El Gobierno del Reino Unido ha confirmado que permitirá a las fuerzas de Estados Unidos utilizar sus bases militares para llevar a cabo operaciones defensivas contra objetivos iraníes. La decisión, anunciada tras una reunión extraordinaria del gabinete de Keir Starmer, busca neutralizar las capacidades de misiles y drones que Irán está empleando para atacar buques comerciales en el estrecho de Ormuz, una vía estratégica por la que transita una cuarta parte del comercio mundial de petróleo.
Esta autorización supone un cambio relevante en la postura de Londres, que hasta ahora limitaba el uso de sus instalaciones a acciones que protegieran directamente intereses o vidas británicas. Con el nuevo acuerdo, las fuerzas estadounidenses podrán operar desde bases como RAF Fairford, en Gloucestershire, y la isla de Diego García, en el océano Índico, para destruir emplazamientos de misiles en territorio iraní que amenacen la navegación internacional. El Ejecutivo británico ha justificado este paso bajo el principio de autodefensa colectiva de la región, ante lo que considera ataques imprudentes de Teherán contra aliados y socios del Golfo.

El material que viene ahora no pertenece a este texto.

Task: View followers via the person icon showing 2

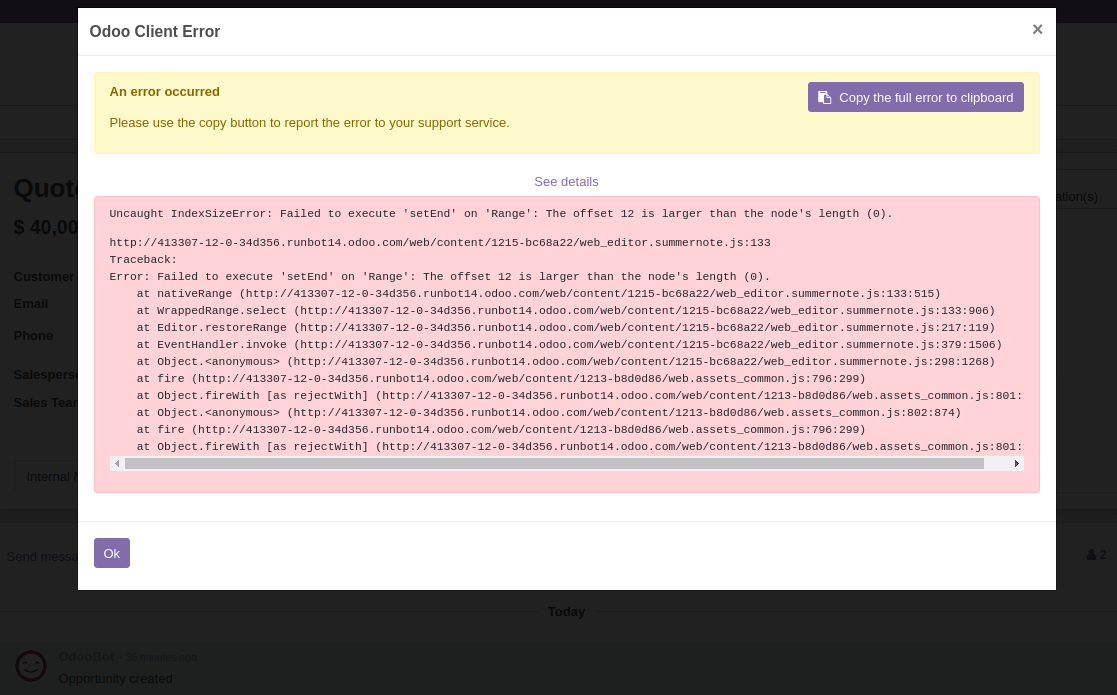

A pesar de esta colaboración logística, Downing Street ha subrayado que las tropas británicas no participarán directamente en los ataques ni se verán involucradas en acciones ofensivas. El primer ministro ha insistido en que el objetivo principal sigue siendo la desescalada urgente y la búsqueda de una resolución negociada al conflicto iniciado a finales de febrero. Por su parte, el presidente estadounidense, Donald Trump, ha calificado la medida de tardía, mientras que el Ministerio de Exteriores de Irán ha advertido de que esta decisión pone en riesgo la seguridad de los ciudadanos británicos al considerar que Londres participa de facto en la agresión.